8. The multilayer electronic component according to claim 1, wherein, The dielectric layer comprises a perovskite-type compound containing Ba and Ti as the main component.
9. The multilayer electronic component according to claim 1, wherein, The average thickness of the internal electrode is less than or equal to 400 nm.
10. The multilayer electronic assembly according to claim 1, wherein, The average thickness of the dielectric layer is less than or equal to 400 nm.
11. The multilayer electronic assembly according to claim 1, wherein, The silicide is a disilicide with a metal-to-silicon atomic ratio of 1:
2.
12. The multilayer electronic assembly according to claim 1, wherein, The silicide has a sintering temperature of 1050°C or higher and / or 10 6 S / m or higher conductivity.
13. A method for manufacturing a multilayer electronic component, the method comprising: The silicide particles were heat-treated in a reducing atmosphere; Forming a conductive paste comprising heat-treated silicide particles; The conductive paste is printed onto the dielectric sheet; Multiple dielectric sheets printed with the conductive paste are stacked to form a laminate; Sintering the laminate to form a body including a dielectric layer and an internal electrode; and An external electrode is formed on the main body.

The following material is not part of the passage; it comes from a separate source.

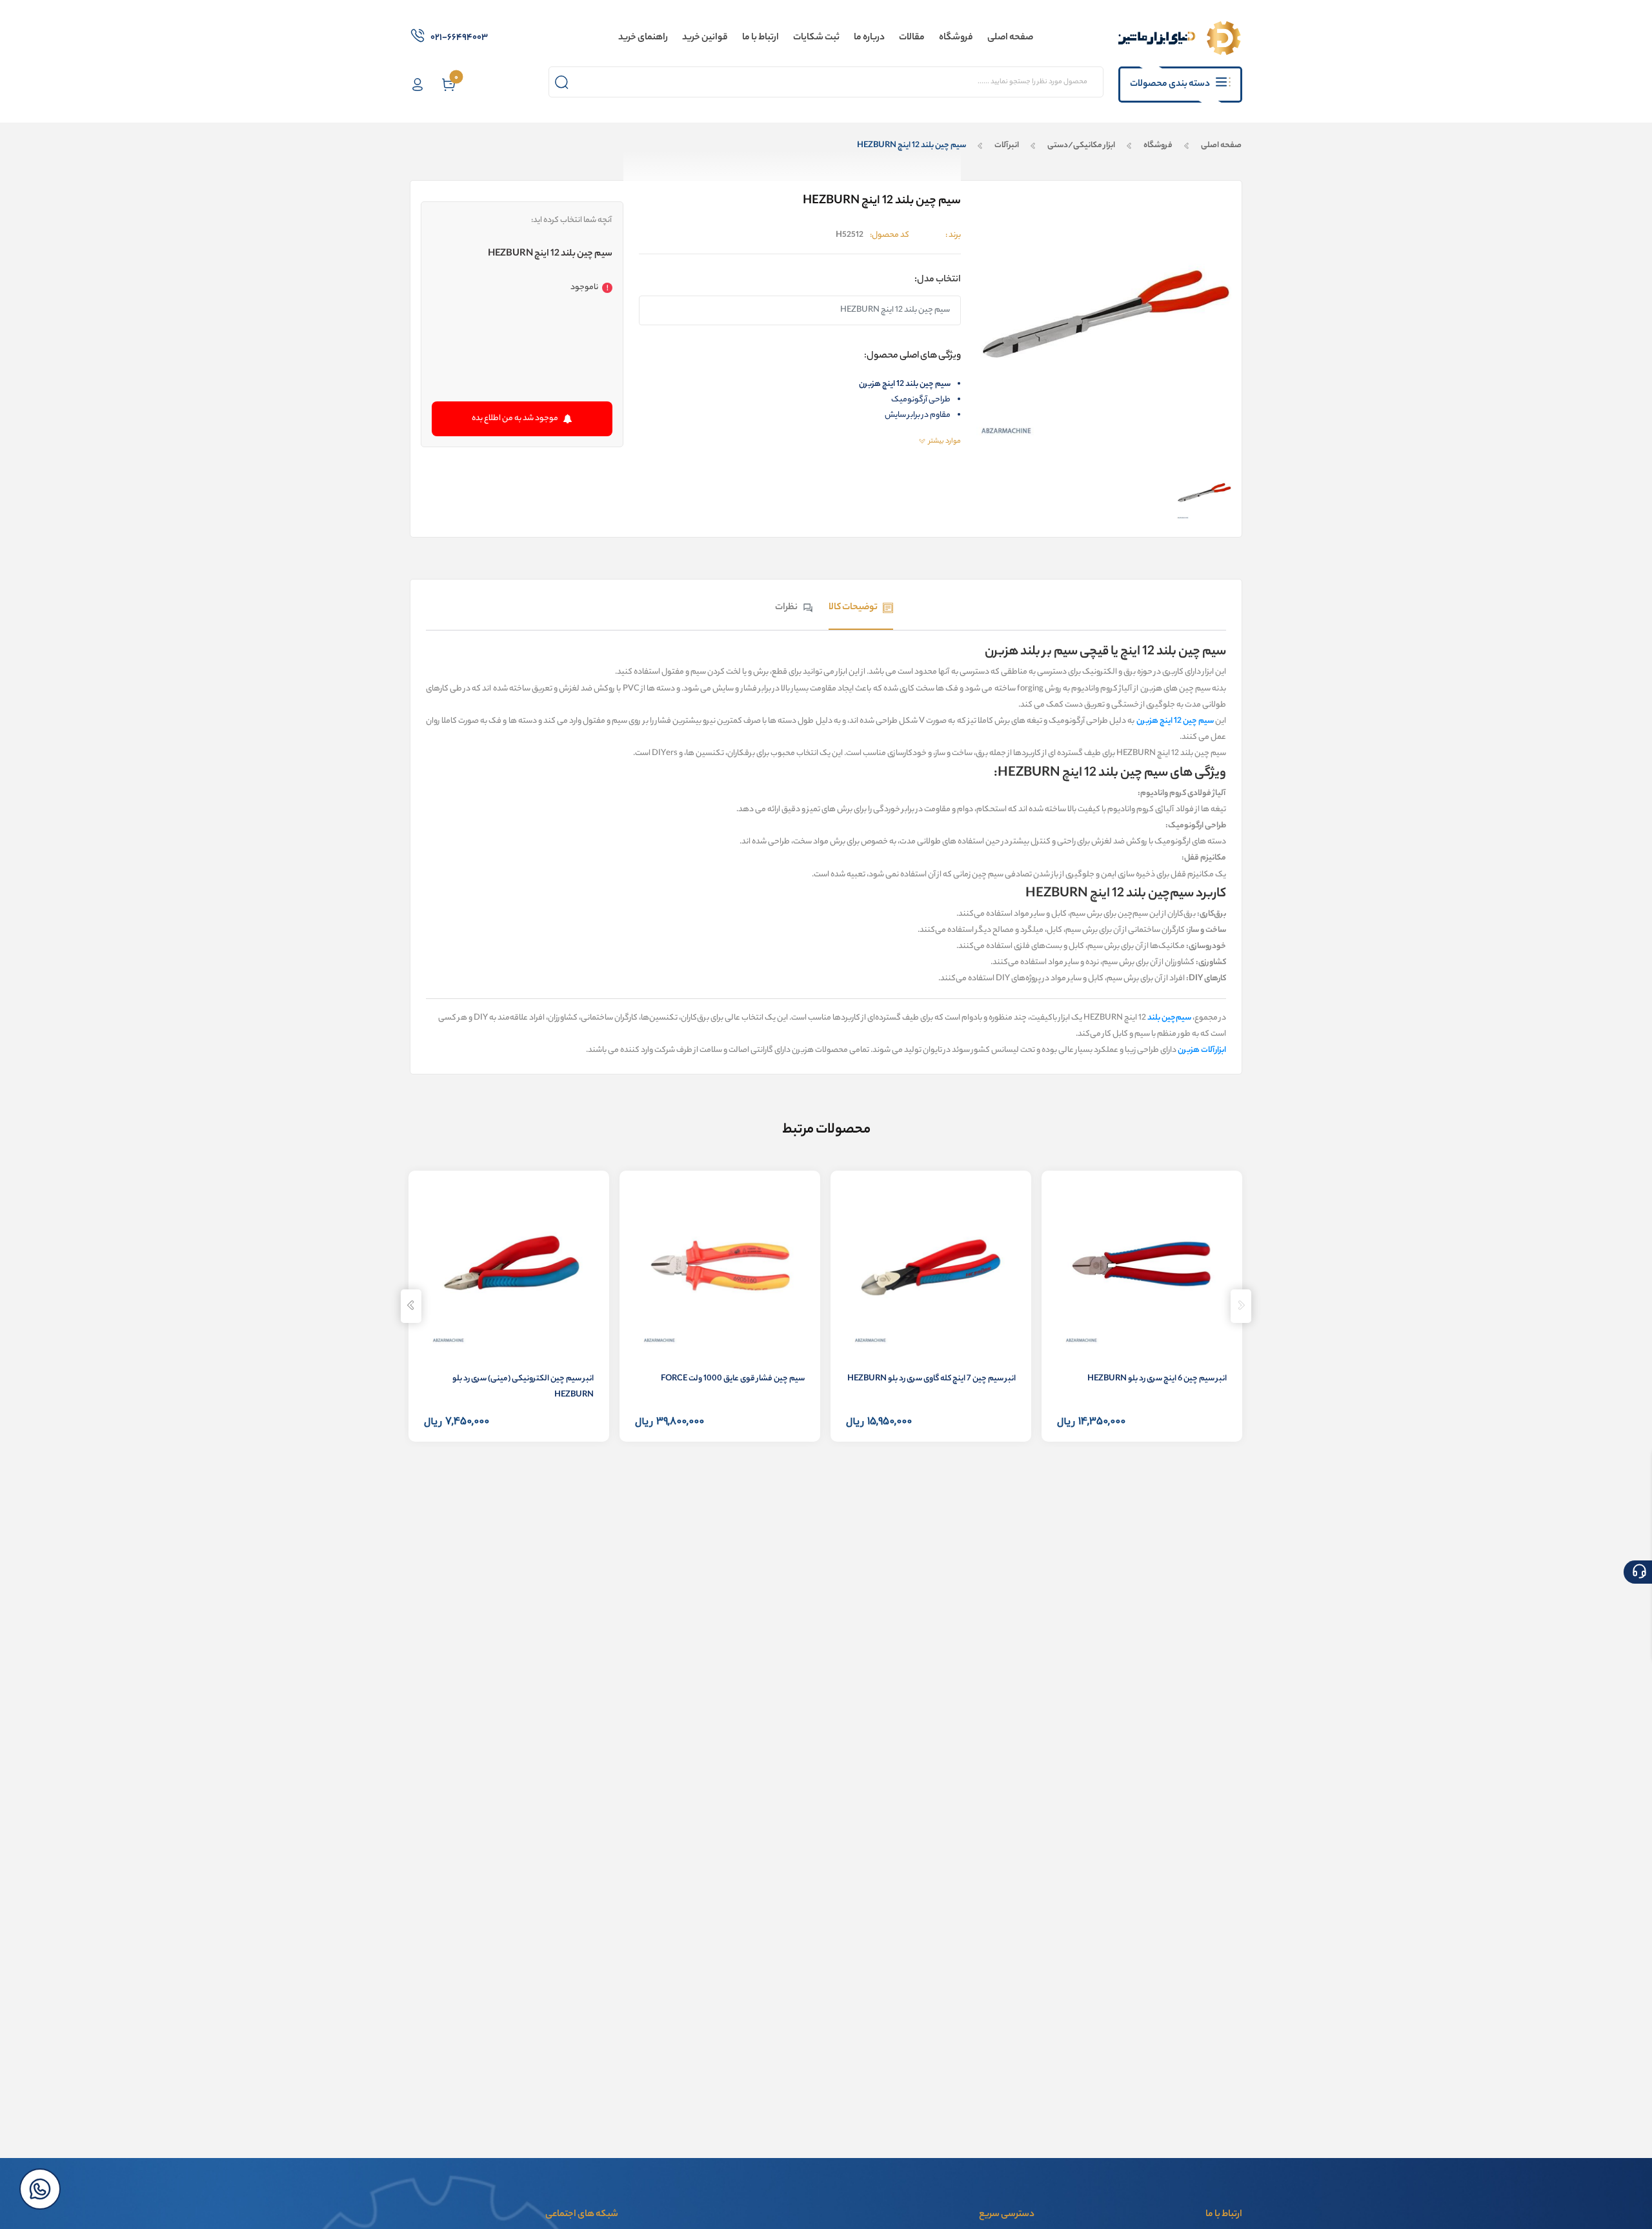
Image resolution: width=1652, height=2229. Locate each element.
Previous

14. The method according to claim 13, wherein, The heat treatment step removes the oxide film formed on the surface of each of the silicide particles.
15. The method according to claim 13, wherein, The heat treatment step is carried out at a temperature of 600°C or higher and 800°C or lower for 1 hour or longer and 5 hours or shorter.
16. A method for manufacturing a multilayer electronic component, comprising: (a) Preparation of silicide particles; (b) The silicide particles are heat-treated in a reducing atmosphere to remove the oxide film; (c) Forming a conductive paste comprising heat-treated silicide particles; (d) Print the conductive paste onto the dielectric sheet to form an internal electrode pattern; (e) Stacking multiple dielectric sheets printed with the conductive paste thereon to form a laminate; (f) Sintering the laminate to form a body including a dielectric layer and an internal electrode; and (g) An external electrode is formed on the body.
17. The method according to claim 16, wherein, The reducing atmosphere comprises 0.1% to 3.0% H2 by volume and the balance N2.
18. The method according to claim 16, wherein, The heat treatment is carried out at 600°C to 800°C for 1 to 5 hours.
19. The method of claim 16, wherein, The silicide includes at least one of MoSi2, CoSi2, ZrSi2, and HfSi2.